Govt needs to correct its course about tidal river management
The tidal river management programme planned by the Water Development Board at Bil Kapalia—a huge water body in Jessore— supposed to improve the natural flow of river water to the area and thereby resolve a long-standing water-logging problem there, appears to have caused a lot of controversies in the public mind, especially in the villages surrounding the water body. As mentioned in a series of reports published in New Age on Saturday, Sunday and Monday, rampant corruption (particularly in terms of giving compensation to the affected people), flawed design of the projects, and above all, failure of the water board to share the project details with the local people have largely led to the project, albeit once popular, facing ‘waning public support’. For instance, the water board earlier implemented two similar projects at Bil Kedaria and Bil Khukshia— two other water bodies in the same district – which have failed to create any positive impact on the people supposed to benefit from them. Moreover, even official sources confirm that only a quarter of the 1082 people entitled to financial compensation due to the tidal river management programme at Bil Khukshia, which was launched in 2005 and was due to come to an end in two years but still continues, have so far received the money. Allegedly, a significant number of eligible people of the area have been left out of the compensation list, that too, partly on political grounds, while many had to bribe the relevant officials to have their names put on the list. On the other hand, according to a former president of the Institute of Diploma Engineers, both the projects had ‘infrastructural flaws’ as they failed to create the two ways needed to allow water flow ‘to and from the bil’. Besides, although it is essential to remove barriers on the rivers to make the river bed deeper than the bil, the water board did not do so in both cases.
Overall, the people of the villages around Bil Kapalia, who are by and large happy at the moment with their land that gives them considerable amount of crops and fish, refused to allow the tidal management programme in question on their land. Not only that, they appeared hell-bent on resisting the project as they resorted to vandalism on June 2 when the government authorities, including the local lawmaker, tried to implement it by force.
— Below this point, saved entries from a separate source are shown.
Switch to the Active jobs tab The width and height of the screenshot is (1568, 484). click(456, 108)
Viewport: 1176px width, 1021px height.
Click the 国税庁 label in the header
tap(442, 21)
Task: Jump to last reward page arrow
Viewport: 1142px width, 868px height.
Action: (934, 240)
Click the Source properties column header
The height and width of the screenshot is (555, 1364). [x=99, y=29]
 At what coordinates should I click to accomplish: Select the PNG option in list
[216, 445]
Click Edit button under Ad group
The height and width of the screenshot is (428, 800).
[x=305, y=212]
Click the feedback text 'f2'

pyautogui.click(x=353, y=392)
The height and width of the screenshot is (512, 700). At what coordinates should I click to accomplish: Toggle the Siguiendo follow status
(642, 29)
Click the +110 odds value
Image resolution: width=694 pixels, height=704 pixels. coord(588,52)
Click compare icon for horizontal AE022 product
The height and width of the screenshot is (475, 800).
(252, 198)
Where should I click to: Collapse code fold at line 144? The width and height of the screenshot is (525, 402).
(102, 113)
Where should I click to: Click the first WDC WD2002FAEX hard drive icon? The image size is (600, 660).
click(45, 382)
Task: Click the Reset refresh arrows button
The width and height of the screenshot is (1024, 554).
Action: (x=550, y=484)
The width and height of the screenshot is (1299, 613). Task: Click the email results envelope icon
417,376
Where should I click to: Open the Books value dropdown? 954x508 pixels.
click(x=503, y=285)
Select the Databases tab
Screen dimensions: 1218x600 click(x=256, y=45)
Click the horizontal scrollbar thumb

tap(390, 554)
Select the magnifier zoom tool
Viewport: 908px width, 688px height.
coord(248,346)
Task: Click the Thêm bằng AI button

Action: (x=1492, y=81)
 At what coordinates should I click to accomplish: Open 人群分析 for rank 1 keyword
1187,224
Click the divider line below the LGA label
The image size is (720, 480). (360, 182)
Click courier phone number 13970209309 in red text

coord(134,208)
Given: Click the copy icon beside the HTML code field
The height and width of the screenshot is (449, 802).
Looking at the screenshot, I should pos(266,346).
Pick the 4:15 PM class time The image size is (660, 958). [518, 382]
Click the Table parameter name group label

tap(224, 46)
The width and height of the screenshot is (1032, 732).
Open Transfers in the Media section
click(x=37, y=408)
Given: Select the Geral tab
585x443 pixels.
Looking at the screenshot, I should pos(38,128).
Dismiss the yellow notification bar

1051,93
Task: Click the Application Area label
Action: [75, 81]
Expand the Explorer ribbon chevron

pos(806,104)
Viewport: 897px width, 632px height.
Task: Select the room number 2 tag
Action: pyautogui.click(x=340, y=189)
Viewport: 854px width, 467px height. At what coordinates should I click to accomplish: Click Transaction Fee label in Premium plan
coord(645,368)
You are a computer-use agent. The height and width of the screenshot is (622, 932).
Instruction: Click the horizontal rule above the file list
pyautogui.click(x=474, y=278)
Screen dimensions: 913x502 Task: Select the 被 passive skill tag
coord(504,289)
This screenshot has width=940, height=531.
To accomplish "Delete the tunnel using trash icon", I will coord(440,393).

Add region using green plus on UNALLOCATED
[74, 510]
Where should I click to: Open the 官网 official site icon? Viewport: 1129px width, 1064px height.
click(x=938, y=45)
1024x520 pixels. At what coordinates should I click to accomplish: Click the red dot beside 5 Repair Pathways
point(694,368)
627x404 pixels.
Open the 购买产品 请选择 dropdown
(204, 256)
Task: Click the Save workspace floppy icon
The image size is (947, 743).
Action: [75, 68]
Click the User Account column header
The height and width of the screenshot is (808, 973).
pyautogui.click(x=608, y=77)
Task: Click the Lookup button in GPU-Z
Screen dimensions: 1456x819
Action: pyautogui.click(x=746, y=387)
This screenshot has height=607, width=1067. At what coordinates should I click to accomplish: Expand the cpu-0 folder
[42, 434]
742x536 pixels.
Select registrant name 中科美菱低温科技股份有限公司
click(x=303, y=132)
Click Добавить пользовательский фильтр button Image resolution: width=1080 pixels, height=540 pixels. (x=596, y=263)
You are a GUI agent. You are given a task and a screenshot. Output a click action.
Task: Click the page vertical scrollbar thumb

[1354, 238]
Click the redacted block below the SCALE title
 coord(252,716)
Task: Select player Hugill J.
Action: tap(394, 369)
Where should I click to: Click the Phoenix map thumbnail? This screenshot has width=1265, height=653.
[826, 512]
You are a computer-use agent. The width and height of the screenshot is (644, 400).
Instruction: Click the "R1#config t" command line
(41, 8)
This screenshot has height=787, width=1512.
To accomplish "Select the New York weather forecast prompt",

Unfortunately, the latter have failed to understand their state of mind as they later unleashed attacks on, apart from filing blanket cases against, the villagers, apparently in retaliation.
Be that as it may, the government needs to take lessons from the whole episode, in particular the incidents that have occurred so far at Bil Kapalia. Firstly, any project, especially one which involves people’s livelihood and environmental concerns, must be launched taking the local people along with it. Also, it must be implemented in a transparent manner.